Problem statement
Convert every line of the records below into a numbered list, one item per line, and omit the blank lines.

— START Stored data —

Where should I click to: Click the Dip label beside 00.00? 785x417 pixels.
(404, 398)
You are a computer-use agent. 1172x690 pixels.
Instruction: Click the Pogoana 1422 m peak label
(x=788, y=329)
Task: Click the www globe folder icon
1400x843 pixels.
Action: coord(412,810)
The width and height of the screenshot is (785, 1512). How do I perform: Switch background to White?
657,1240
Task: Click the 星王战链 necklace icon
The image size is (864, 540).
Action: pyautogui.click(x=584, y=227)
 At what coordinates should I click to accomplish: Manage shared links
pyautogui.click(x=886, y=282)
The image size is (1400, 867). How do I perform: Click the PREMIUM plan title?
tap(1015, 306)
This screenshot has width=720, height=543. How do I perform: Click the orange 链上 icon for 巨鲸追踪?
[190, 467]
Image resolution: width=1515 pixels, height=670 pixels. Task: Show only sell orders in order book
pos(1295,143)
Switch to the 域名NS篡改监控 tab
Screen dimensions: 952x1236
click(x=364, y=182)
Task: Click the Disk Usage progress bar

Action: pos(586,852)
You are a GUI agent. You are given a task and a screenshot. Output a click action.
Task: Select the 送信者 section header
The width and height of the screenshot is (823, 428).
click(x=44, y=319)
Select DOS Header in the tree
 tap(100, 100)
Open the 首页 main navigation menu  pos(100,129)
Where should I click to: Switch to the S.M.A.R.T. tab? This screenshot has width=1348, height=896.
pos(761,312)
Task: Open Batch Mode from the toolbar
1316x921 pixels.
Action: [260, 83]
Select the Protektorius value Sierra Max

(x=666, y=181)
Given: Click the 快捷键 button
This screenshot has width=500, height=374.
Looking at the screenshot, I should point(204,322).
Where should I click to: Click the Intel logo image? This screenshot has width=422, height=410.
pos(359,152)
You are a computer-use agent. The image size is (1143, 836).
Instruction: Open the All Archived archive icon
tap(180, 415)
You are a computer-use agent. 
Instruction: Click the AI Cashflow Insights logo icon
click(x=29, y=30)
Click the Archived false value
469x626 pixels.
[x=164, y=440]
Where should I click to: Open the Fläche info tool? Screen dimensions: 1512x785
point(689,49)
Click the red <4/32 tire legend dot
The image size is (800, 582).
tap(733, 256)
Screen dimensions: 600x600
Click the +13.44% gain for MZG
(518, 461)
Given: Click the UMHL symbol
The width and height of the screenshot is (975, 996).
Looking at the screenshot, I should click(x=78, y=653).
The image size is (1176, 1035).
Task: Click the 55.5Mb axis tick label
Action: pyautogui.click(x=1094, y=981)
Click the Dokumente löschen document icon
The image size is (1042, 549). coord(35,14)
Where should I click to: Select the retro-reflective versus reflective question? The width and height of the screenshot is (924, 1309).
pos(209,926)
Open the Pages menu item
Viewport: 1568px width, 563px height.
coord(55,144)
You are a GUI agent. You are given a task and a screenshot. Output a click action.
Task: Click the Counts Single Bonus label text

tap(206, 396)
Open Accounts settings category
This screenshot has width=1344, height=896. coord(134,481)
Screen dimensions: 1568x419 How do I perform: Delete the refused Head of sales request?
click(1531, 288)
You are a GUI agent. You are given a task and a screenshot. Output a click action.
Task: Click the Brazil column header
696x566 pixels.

— END Stored data —

Solution
1. Where should I click to: Click the Dip label beside 00.00? 785x417 pixels.
2. (404, 398)
3. You are a computer-use agent. 1172x690 pixels.
4. Instruction: Click the Pogoana 1422 m peak label
5. (x=788, y=329)
6. Task: Click the www globe folder icon
7. 1400x843 pixels.
8. Action: coord(412,810)
9. The width and height of the screenshot is (785, 1512). How do I perform: Switch background to White?
10. 657,1240
11. Task: Click the 星王战链 necklace icon
12. The image size is (864, 540).
13. Action: pyautogui.click(x=584, y=227)
14.  At what coordinates should I click to accomplish: Manage shared links
15. pyautogui.click(x=886, y=282)
16. The image size is (1400, 867). How do I perform: Click the PREMIUM plan title?
17. tap(1015, 306)
18. This screenshot has width=720, height=543. How do I perform: Click the orange 链上 icon for 巨鲸追踪?
19. [190, 467]
20. Image resolution: width=1515 pixels, height=670 pixels. Task: Show only sell orders in order book
21. pos(1295,143)
22. Switch to the 域名NS篡改监控 tab
23. Screen dimensions: 952x1236
24. click(x=364, y=182)
25. Task: Click the Disk Usage progress bar
26. Action: pos(586,852)
27. You are a GUI agent. You are given a task and a screenshot. Output a click action.
28. Task: Select the 送信者 section header
29. The width and height of the screenshot is (823, 428).
30. click(x=44, y=319)
31. Select DOS Header in the tree
32.  tap(100, 100)
33. Open the 首页 main navigation menu  pos(100,129)
34. Where should I click to: Switch to the S.M.A.R.T. tab? This screenshot has width=1348, height=896.
35. pos(761,312)
36. Task: Open Batch Mode from the toolbar
37. 1316x921 pixels.
38. Action: [260, 83]
39. Select the Protektorius value Sierra Max
40. (x=666, y=181)
41. Given: Click the 快捷键 button
42. This screenshot has width=500, height=374.
43. Looking at the screenshot, I should point(204,322).
44. Where should I click to: Click the Intel logo image? This screenshot has width=422, height=410.
45. pos(359,152)
46. You are a computer-use agent. The image size is (1143, 836).
47. Instruction: Open the All Archived archive icon
48. tap(180, 415)
49. You are a computer-use agent. 
50. Instruction: Click the AI Cashflow Insights logo icon
51. click(x=29, y=30)
52. Click the Archived false value
53. 469x626 pixels.
54. [x=164, y=440]
55. Where should I click to: Open the Fläche info tool? Screen dimensions: 1512x785
56. point(689,49)
57. Click the red <4/32 tire legend dot
58. The image size is (800, 582).
59. tap(733, 256)
60. Screen dimensions: 600x600
61. Click the +13.44% gain for MZG
62. (518, 461)
63. Given: Click the UMHL symbol
64. The width and height of the screenshot is (975, 996).
65. Looking at the screenshot, I should click(x=78, y=653).
66. The image size is (1176, 1035).
67. Task: Click the 55.5Mb axis tick label
68. Action: pyautogui.click(x=1094, y=981)
69. Click the Dokumente löschen document icon
70. The image size is (1042, 549). coord(35,14)
71. Where should I click to: Select the retro-reflective versus reflective question? The width and height of the screenshot is (924, 1309).
72. pos(209,926)
73. Open the Pages menu item
74. Viewport: 1568px width, 563px height.
75. coord(55,144)
76. You are a GUI agent. You are given a task and a screenshot. Output a click action.
77. Task: Click the Counts Single Bonus label text
78. tap(206, 396)
79. Open Accounts settings category
80. This screenshot has width=1344, height=896. coord(134,481)
81. Screen dimensions: 1568x419 How do I perform: Delete the refused Head of sales request?
82. click(1531, 288)
83. You are a GUI agent. You are given a task and a screenshot. Output a click action.
84. Task: Click the Brazil column header
85. 696x566 pixels.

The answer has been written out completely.